Medical drugs used to treat Parkinson’s and anxiety would surely help a person in getting a grip of fears and phobias. In this article, we will look at some of the non-pharmacological strategies to overpower this enervating problem.
In SAD most fears are perceived rather than real. Thus psychological treatment could be beneficial in most cases. It is important to understand that unlike positive emotions, negative emotions do not leave us on suppression, they rather get stronger and more active.
- Thus the first step is to recognize all those negative emotions, it is not a bad idea to have a diary and jot down all the negative moments along with all the details. Once you know that most common negative thoughts that come to your mind, you can move on to the second step. Next step involves challenging the negative thoughts and introducing positive thoughts. So if you have fear of bargaining, you must tell yourself that there is no risk or harm in asking once, else you always have an option to agree.
- Another strategy is to refocus your thoughts on the task at hand and avoid thinking too much about it. So if you have to propose a toast, just do it, stop thinking about what others may think or not. Just say what comes to your heart, without thinking overly. You would be amazed at your success in most cases.
- In case of negative emotions, exposure works better rather than avoidance. Thus once you have made the list of your worst fears, get prepared to face them. If you feel worried or ashamed to ask certain questions (e.g. Related to your sexual life) to your doctor, prepare a list and in next visit make sure that you ask each of the questions in a confident manner. After discussing something feared, a person will feel relaxed and slowly fears would sublime.

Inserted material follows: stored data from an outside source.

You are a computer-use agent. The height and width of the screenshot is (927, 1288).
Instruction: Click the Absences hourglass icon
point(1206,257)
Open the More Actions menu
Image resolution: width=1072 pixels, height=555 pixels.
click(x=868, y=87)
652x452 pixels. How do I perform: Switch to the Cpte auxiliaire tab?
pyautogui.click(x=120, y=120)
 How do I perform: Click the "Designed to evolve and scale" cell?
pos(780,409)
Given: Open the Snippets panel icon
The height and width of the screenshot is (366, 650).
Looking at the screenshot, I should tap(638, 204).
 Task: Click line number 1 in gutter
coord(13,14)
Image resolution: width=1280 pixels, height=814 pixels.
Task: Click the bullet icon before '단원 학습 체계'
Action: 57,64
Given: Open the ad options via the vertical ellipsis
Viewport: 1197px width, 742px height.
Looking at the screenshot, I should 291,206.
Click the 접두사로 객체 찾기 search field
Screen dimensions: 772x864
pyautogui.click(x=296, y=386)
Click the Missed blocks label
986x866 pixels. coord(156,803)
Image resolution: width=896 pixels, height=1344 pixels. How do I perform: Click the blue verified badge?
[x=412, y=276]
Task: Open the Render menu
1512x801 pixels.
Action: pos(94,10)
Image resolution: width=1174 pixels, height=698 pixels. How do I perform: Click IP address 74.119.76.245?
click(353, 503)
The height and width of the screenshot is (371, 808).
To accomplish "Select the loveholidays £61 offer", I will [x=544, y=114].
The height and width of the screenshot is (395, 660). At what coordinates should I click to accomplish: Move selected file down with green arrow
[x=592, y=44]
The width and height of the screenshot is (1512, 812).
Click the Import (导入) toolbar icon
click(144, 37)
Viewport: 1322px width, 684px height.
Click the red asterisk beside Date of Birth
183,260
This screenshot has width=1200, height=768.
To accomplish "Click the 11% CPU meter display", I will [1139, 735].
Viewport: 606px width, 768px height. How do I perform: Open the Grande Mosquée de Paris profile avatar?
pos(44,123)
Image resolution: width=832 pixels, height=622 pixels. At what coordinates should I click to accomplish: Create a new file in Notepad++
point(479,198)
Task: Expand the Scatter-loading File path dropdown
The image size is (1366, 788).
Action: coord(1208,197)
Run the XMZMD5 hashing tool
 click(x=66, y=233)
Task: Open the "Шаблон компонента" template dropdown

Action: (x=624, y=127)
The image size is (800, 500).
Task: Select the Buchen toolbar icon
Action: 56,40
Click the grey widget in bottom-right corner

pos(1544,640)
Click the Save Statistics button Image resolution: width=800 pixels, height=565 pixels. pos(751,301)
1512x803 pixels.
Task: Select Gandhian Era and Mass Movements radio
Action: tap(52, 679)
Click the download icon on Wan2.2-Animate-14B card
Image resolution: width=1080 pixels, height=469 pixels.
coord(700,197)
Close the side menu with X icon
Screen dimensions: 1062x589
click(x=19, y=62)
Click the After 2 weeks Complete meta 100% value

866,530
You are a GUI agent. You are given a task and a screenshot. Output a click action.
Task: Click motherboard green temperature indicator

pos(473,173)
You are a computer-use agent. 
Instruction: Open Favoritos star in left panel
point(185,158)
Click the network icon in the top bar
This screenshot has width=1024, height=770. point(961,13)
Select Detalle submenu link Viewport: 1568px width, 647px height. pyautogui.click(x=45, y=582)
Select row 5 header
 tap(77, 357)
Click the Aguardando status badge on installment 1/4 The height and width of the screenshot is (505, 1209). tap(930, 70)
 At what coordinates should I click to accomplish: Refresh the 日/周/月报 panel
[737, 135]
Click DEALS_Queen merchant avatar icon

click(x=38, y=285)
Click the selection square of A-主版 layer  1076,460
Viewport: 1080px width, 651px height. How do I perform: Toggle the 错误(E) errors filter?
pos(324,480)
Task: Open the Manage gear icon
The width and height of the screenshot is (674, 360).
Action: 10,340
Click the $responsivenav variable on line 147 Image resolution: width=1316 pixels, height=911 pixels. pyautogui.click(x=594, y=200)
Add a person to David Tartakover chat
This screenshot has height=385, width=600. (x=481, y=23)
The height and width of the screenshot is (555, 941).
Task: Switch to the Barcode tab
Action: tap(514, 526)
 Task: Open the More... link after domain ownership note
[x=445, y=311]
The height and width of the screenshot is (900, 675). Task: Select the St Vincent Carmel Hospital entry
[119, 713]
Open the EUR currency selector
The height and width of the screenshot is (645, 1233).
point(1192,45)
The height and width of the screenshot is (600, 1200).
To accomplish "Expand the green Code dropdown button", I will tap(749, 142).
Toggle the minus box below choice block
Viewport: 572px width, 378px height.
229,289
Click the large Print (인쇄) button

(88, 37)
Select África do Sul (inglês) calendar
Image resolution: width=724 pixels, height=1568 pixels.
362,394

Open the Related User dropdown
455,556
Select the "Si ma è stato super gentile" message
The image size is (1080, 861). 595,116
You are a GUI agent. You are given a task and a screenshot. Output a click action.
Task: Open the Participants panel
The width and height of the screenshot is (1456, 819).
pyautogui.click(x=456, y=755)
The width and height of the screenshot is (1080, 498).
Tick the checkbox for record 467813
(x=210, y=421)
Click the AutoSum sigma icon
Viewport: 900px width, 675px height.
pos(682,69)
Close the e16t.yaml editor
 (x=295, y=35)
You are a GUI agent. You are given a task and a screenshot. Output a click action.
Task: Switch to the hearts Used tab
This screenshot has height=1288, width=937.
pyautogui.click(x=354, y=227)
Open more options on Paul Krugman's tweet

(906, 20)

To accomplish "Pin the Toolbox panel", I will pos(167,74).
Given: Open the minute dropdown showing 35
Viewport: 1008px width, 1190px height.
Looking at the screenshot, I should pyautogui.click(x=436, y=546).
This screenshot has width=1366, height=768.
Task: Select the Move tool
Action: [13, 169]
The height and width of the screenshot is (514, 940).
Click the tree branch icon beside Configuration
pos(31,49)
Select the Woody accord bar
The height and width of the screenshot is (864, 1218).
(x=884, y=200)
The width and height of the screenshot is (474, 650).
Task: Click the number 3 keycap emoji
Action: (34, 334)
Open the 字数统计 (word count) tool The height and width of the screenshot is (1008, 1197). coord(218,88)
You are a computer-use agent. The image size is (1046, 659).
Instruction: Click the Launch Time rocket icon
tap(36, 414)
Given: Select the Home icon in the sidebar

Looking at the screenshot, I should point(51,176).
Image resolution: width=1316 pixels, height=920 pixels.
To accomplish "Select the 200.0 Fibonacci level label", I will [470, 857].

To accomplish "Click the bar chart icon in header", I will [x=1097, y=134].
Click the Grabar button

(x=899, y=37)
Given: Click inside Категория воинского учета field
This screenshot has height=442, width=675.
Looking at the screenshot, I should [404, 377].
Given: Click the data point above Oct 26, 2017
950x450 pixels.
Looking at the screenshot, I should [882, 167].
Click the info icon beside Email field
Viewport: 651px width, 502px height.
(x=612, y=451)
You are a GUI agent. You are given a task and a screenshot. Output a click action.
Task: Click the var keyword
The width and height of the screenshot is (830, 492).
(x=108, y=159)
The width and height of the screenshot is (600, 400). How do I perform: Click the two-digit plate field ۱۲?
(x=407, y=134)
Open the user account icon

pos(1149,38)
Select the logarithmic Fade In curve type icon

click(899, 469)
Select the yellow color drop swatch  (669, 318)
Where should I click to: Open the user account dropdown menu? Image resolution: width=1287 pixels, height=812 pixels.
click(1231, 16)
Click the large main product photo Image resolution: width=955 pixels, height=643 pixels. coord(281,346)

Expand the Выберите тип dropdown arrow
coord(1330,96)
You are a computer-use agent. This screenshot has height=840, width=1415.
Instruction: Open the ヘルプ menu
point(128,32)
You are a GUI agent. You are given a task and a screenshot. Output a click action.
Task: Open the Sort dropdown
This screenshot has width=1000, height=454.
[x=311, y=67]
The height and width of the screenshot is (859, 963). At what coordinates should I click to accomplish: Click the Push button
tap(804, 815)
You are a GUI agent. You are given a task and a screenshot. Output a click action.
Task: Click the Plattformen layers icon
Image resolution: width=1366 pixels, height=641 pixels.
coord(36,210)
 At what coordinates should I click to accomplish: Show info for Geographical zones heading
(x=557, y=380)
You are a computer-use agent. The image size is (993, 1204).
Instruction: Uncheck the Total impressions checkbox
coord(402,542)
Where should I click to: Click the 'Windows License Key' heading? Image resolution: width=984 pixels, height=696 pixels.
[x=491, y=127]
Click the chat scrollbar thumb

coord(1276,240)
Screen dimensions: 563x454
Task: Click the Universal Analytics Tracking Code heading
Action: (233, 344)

- Take lessons to improve your social skills. Like lessons in public speaking or dancing would really help.
- Learn relaxation techniques, be it breathing exercises, or meditation. They help in to improve almost every symptom related to neurodegenerative diseases.
- Another simple strategy is to imagine your worst fear. Think about it, and think about the worst consequences. So what if you ask a doctor about your sexual problems related to Parkinson’s, would doctor start laughing at your problem? Would doctor make jokes? Would doctor go and tell everyone in the clinic and your neighborhood about it? You know that answer, isn’t it? None of this will happen. Thus imagining your worst fear may infect help you to overcome it.
- Meeting new people is another way to overcome your social phobias. Try to meet new people at your place of work, or start going to health club which will have the double benefit of physical exercise and social interaction, join group lessons (learning anew language, cooking, dancing).
Finally, remember that practice makes men and women perfect, so whatever strategies you choose, just stick to them over a period of time and see the results. This list is surely not an exhaustive resource for overcoming SAD, so keep learning, participating in social activities and always have a good amount of exercise and sleep. In many situations, just a good sleep can do wonder. If you find to tackle some situation today, don’t worry, just have a sound sleep and start it all over the next day.
Parkinson’s disease is progressive, but with the right kind of planning and efforts, one can delay or even freeze the progress of disease for years if not forever.
1. Saldivar C, Moguel-Cobos G. Is There a Relationship Between Social Phobia and Parkinson’s Disease? (P3.078). Neurology. 2014 Apr 8;82(10 Supplement): P3.078.
2. Moriyama TS, Chagas MHN, Silveira-Moriyama L, Tumas V, Lees AJ, Crippa JA, et al. Diagnosing social anxiety in Parkinson’s disease: characteristics and frequencies according to two diagnostic criteria. Arch Clin Psychiatry São Paulo. 2016 Dec;43(6):139–42.
3. Milgrom GD, Burrows J&. Assessing and managing social anxiety disorder. Mod Med. 2007 Aug 1;32(8):28–34.